### DOCUMENT SEGMENT
--------
WPNR-FM (90.7 FM, "Pioneer Radio") is the student-run radio station at Utica University in Utica, New York, United States. Programming is produced by Utica University students under the guidance of a faculty advisor and includes music and university athletic events. The studios and transmitter are at the Strebel Student Center on the campus.

==History==
===Radio at Utica University prior to WPNR-FM===
The history of radio at what was then Utica College predates the present WPNR-FM by more than 20 years. In 1953, after three years of planning and construction, a radio workshop and studio were completed for students, with proposals to run lines to transmit the programs into the student union. Studios were in the student senate office, and one student, Leo Brannick, built much of the equipment. In December 1954, this evolved into a radio station known as "WRUC", with speakers inside and outside the student union. The station continued to operate on this model, on an off-and-on basis, for a decade; by 1964, its broadcasting led to an editorial in the campus newspaper, The Tangerine, which chided it for increasing the level of noise in the cafeteria and drowning out conversations. Noise level complaints led to the discontinuation of broadcasting in September 1965, with the radio workshop devoting its activities to program production for commercial stations. The noise reactions were also cited as backlash to rock and roll music. Under station manager Robert Green, the station had a "No Rock & Roll" sign in the station, which student disc jockeys frequently ignored; even after Green issued a December 1963 ultimatum in the wake of complaints that were received, students continued to play rock and roll.

Work began to reactivate WRUC in 1967; the station remained silent for several semesters while work was carried out to connect WRUC's output to the power lines in campus dormitories in a carrier current setup. The station resumed broadcasting in March 1968, but it went off the air again in April as its aging equipment began to fail and there was no money to hire electricians to fix it. The station was then renamed WRNS, after faculty advisor Ralph N. Schmidt, for the fall 1968 semester after it was discovered that the WRUC designation had already been assigned to Union College in Schenectady, after the fall semester, it left the air again, not returning until 1970.
--------
### TASK LIST
a: Answer these questions from the text on WPNR-FM, one line each:
(i) What frequency does WPNR-FM broadcast on?
(ii) In what month and year did the campus radio become the station "WRUC"?
(iii) Who was WRNS named after?
b: Continue the history of the WPNR-FM radio station from the end of its last sentence.

### RAW DATA
--------
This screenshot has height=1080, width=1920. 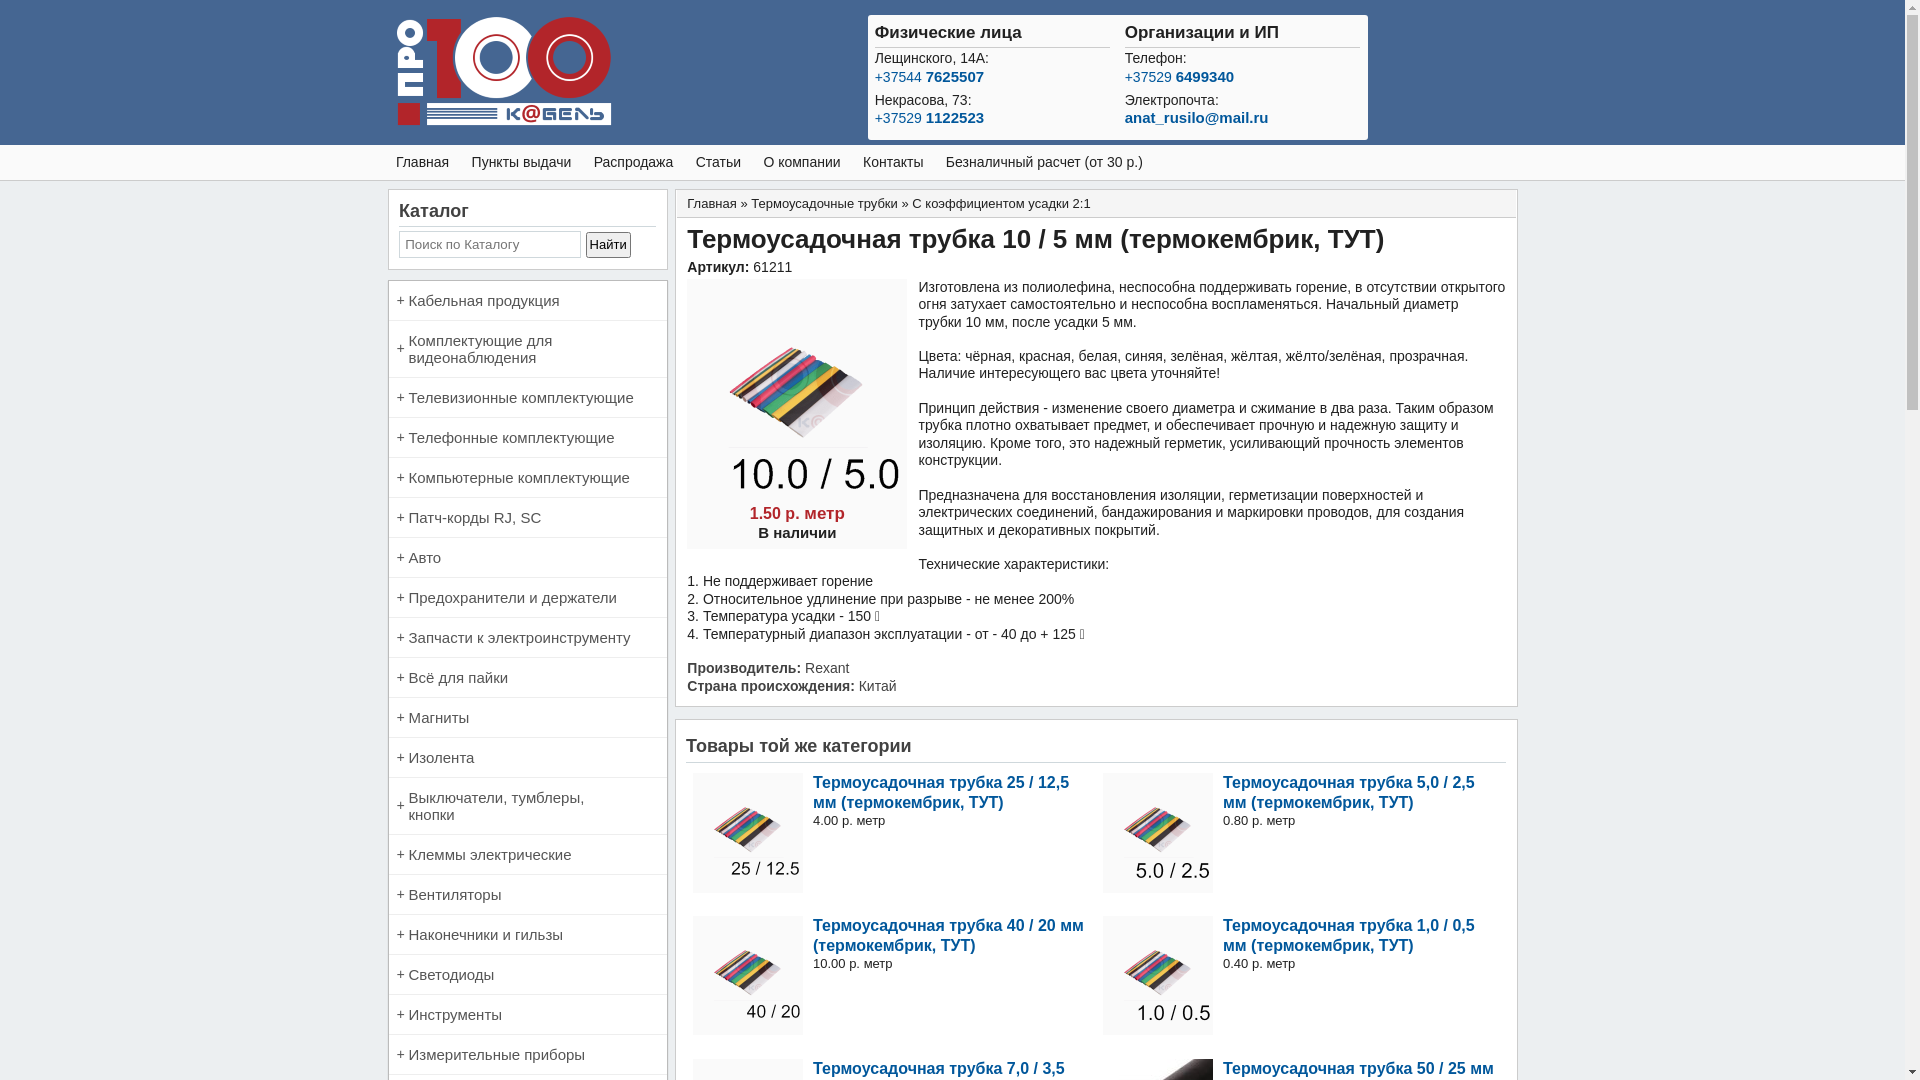 What do you see at coordinates (1196, 117) in the screenshot?
I see `'anat_rusilo@mail.ru'` at bounding box center [1196, 117].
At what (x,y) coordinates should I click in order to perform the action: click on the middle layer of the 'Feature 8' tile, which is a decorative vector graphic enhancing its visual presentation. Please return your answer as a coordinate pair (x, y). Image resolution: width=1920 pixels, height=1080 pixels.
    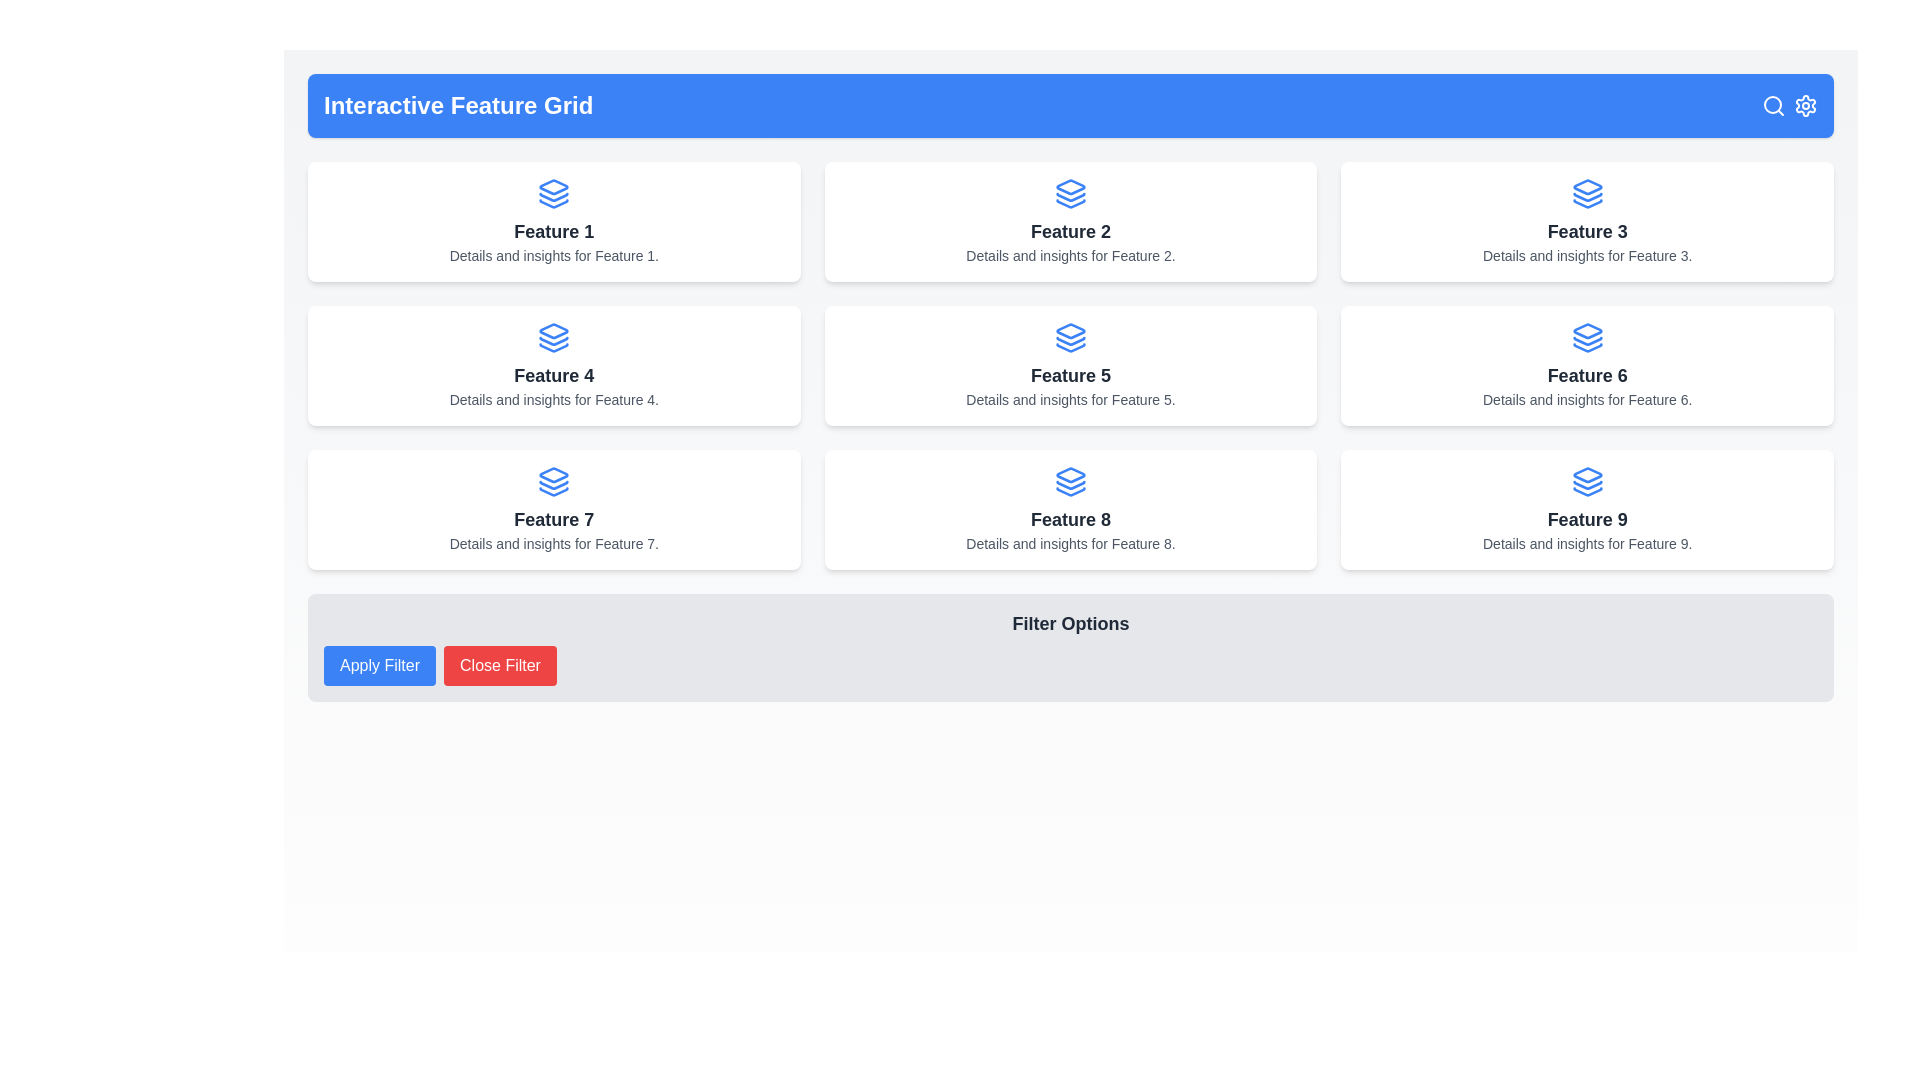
--------
### ANSWERS BY ITEM NUMBER
a:
(i) 90.7 FM
(ii) December 1954
(iii) Faculty advisor Ralph N. Schmidt

b:
===Going FM===
The idea of converting the campus station to an FM outlet, expressed since 1962, gained steam in the 1970s. As early as 1972, the college was preparing an application for a new 10-watt outlet on 90.7 MHz. The station changed its name to WEDJ in 1973—having learned that WRNS had been assigned to another station—and obtained a United Press International teletype. The WEDJ name in actuality stood for Ed and Dana Jacobson, in reference to the music director and station manager of the period.

The formal application by what was then the Utica College Branch of Syracuse University was filed on May 12, 1976, and a construction permit was granted by the Federal Communications Commission (FCC) on October 29. New FM equipment was purchased, in addition to existing studio equipment and items donated by Utica commercial station WIBX. A new station manager was appointed with the goal to tighten the station's format and production in preparation for the FM move.

WPNR-FM debuted on October 22, 1977. Four years after going on FM, the station upgraded to its present power level of 430 watts and began stereo broadcasts.

In the late 1980s, equipment breakdowns became so frequent that, in March 1989, disc jockeys opted not to broadcast for four days; broken turntables, microphones, and cart machines were cited by students, and the student director noted that the station was not keeping up with such obligations as station identification and the airing of public service announcements. As a result, the college lifted a budgetary freeze and allowed for new equipment to be ordered and installed.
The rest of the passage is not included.